Things to do:
1/ In the soup cookbook review, how much soup did the Greek soup recipe produce?
2/ Reproduce the passage of the soup cookbook review starting with "Overall, one thing" and going on through "soups were done.".

I wish that I had held back a serving of the soup to try the next day, since bean soups so often improve in flavor overnight. However, the friends I shared the soup with tried it after a day, and they gave it thumbs up. I will also say that if I hadn’t been full after the generous first bowl I served myself, I would have gone back for more. One friend agreed that he liked the soup more as he ate more of it.

For the next recipe, I went for the Creamy Potato Corn Chowder, made with coconut milk and lime:


Creamy Potato Corn Chowder

This time I resolved to make my own broth, using my own un-recipe (turns out I don’t like the Pacific brand low-sodium broth she recommends if homemade is not available). The chowder takes an interesting turn from traditional corn chowders, using chili powder along with the lime and coconut milk for a unique fusion approach. In general I liked it, though I agreed with my friends that the lime was a little overpowering and made the soup too tangy. A smaller amount would have been just right, I think. The lite coconut milk called for in the recipe did a good job of incorporating the creaminess you want in a chowder–and a mild coconut flavor–while adding a minimal amount of fat.

Finally, I was drawn to the Moroccan Chickpea Soup, with plenty of spices to accompany the beans and vegetables.


Moroccan Chickpea Soup

I used the rest of my homemade broth in this recipe, along with freshly cooked chickpeas. The results–with fresh ginger, cinnamon, and other spices–were a well-balanced nod to Moroccan flavors and ingredients, and an enjoyable lunch for me the past two days. Although it looks similar to the Greek soup due to similar vegetables, the flavors are totally different, and it’s another soup entirely.

I confess that I miss the oil in this one a bit, too, but I do think that has a lot to do with what my palate is accustomed to. For someone already accustomed to low-fat cooking, I think this book would provide a number of varied recipes to try, and for someone interested or otherwise motivated to try more cooking without added oils, there are lots of good tips on technique and ingredients to help beginners. I would not recommend it as an introduction to vegan food for someone accustomed to omnivorous or rich vegetarian fare, as I think such a person would have a hard time seeing past what’s not there to see what is there to enjoy.

Overall, one thing I found frustrating was the wide variation in serving sizes used throughout the book. In her introduction, Patenaude explains that the serving sizes are subjective, based on her recommendation for that recipe. I can see the value in that approach, but it made for some very unpredictable yields. The Greek soup I made said it would serve six, and it produced 3-1/2 quarts of soup. The chowder also said it would serve six, but it only made 2-1/2 quarts. Then the Moroccan soup listed as four servings and also made 2-1/2 quarts. I would say that any of those could be reasonable servings for those soups, but the inconsistency between recipes meant, among other things, that I didn’t know how much fridge or freezer space to plan for once the soups were done.

The eBook is available as a PDF file (also formatted for Kindle and iPad), simply designed but easy to use, with clickable table of contents and easy key word look-ups using the find function. I had no trouble bringing it up on my Android phone, which would be very helpful for quick look-ups while at the grocery store, or keeping the book handy for cooking in someone else’s kitchen. It sells for $19.95 (ETA: I had erroneously said before that this was Canadian, but the book ships from the US and is priced in US dollars), which is on the high end for an eBook, but it does come with a money-back guarantee if you find you don’t like the book, plus notification of any revisions (I did catch a missing ingredient, which I’m told will be corrected for future distribution of the book). You can also try for yourself her recipe for Low Fat Vegan Mexican Black Bean Corn Soup, which just might be next on my list to try.

Supplied entries:
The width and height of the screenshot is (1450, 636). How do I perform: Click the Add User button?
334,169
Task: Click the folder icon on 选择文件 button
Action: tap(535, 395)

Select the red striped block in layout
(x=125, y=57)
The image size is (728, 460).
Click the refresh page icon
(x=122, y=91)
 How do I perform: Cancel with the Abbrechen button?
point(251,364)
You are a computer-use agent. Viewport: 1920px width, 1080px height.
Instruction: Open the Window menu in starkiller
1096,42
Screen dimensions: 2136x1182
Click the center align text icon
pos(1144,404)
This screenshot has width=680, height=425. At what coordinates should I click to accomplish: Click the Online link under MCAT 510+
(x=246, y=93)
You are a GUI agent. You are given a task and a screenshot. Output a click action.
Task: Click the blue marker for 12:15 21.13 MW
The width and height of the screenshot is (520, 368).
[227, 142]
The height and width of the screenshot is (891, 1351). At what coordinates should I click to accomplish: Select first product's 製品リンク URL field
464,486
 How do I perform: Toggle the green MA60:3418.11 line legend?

In response:
1/ It produced 3-1/2 quarts of soup.

2/
Overall, one thing I found frustrating was the wide variation in serving sizes used throughout the book. In her introduction, Patenaude explains that the serving sizes are subjective, based on her recommendation for that recipe. I can see the value in that approach, but it made for some very unpredictable yields. The Greek soup I made said it would serve six, and it produced 3-1/2 quarts of soup. The chowder also said it would serve six, but it only made 2-1/2 quarts. Then the Moroccan soup listed as four servings and also made 2-1/2 quarts. I would say that any of those could be reasonable servings for those soups, but the inconsistency between recipes meant, among other things, that I didn’t know how much fridge or freezer space to plan for once the soups were done.